Flow cytometry analysis of cells from E13.5 LEF-EGFP embryo (left panel) and wild-type control (right panel). EGFP-positive cells appeared within the gate. In three transgenic embryos, 0.29% ± 0.04% of cells were EGFP positive, while <0.05% of cells from two littermate wild-type controls were detected in the gated region.

FIG. 8

SB-216763-induced EGFP expression in cultured transgenic MEFs.
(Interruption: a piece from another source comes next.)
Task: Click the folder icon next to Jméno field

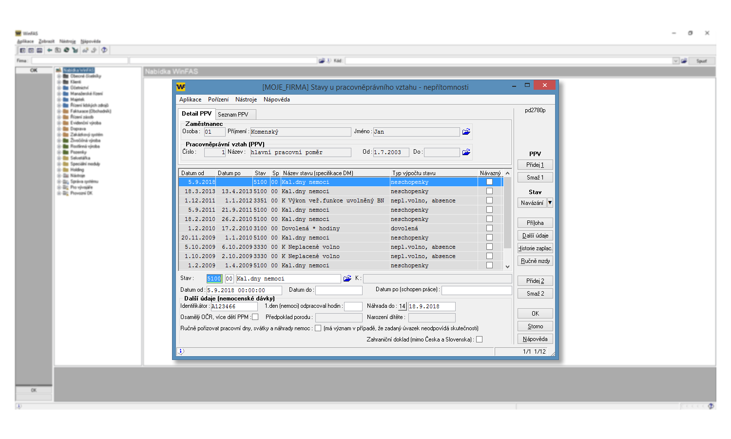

MEFs generated from E13.5 LEF-EGFP embryos were exposed to 10 µM SB-216763 or DMSO vehicle control. (a) EGFP fluorescence is observed in SB-216763-treated cells but not DMSO-treated controls (left); corresponding brightfield images (right). (b) EGFP and β-catenin proteins are upregulated in SB-216763-treated MEFs by immunoblot; β-actin loading control is shown. (c) Relative amounts of induced EGFP (left) and β-catenin protein (right). Gray bars, DMSO-treated cells, Black bars, SB-216763-treated cells.

FIG. 9

Expression of EGFP in mammary tumor cell lines from LEF-EGFP transgenic mice. DMBA-induced mammary tumors in LEF-EGFP mice have elevated expression of canonical Wnt signaling components. (a) Whole cell extracts from DMBA-induced LEF-EGFP mammary tumors (Tumors 1 and 2) and normal LEF-EGFP mammary gland (Normal) were subjected to immunoblotting for CK2α, β-catenin, and β-actin as loading control. (b) Flow cytometry analysis of cell lines EGFP-D1.1 (gray line) and EGFP-D1.2 (black line) established from tumors induced in LEF-EGFP transgenic mice by treatment with DMBA, compared to a non-EGFP-transgenic rel-3983D mouse mammary tumor cell line (filled gray). (c) Average EGFP fluorescence of three replicates of non-EGFP-transgenic rel-3983D control cell line and EGP-D1.1 and 1.2. P values shown in histogram.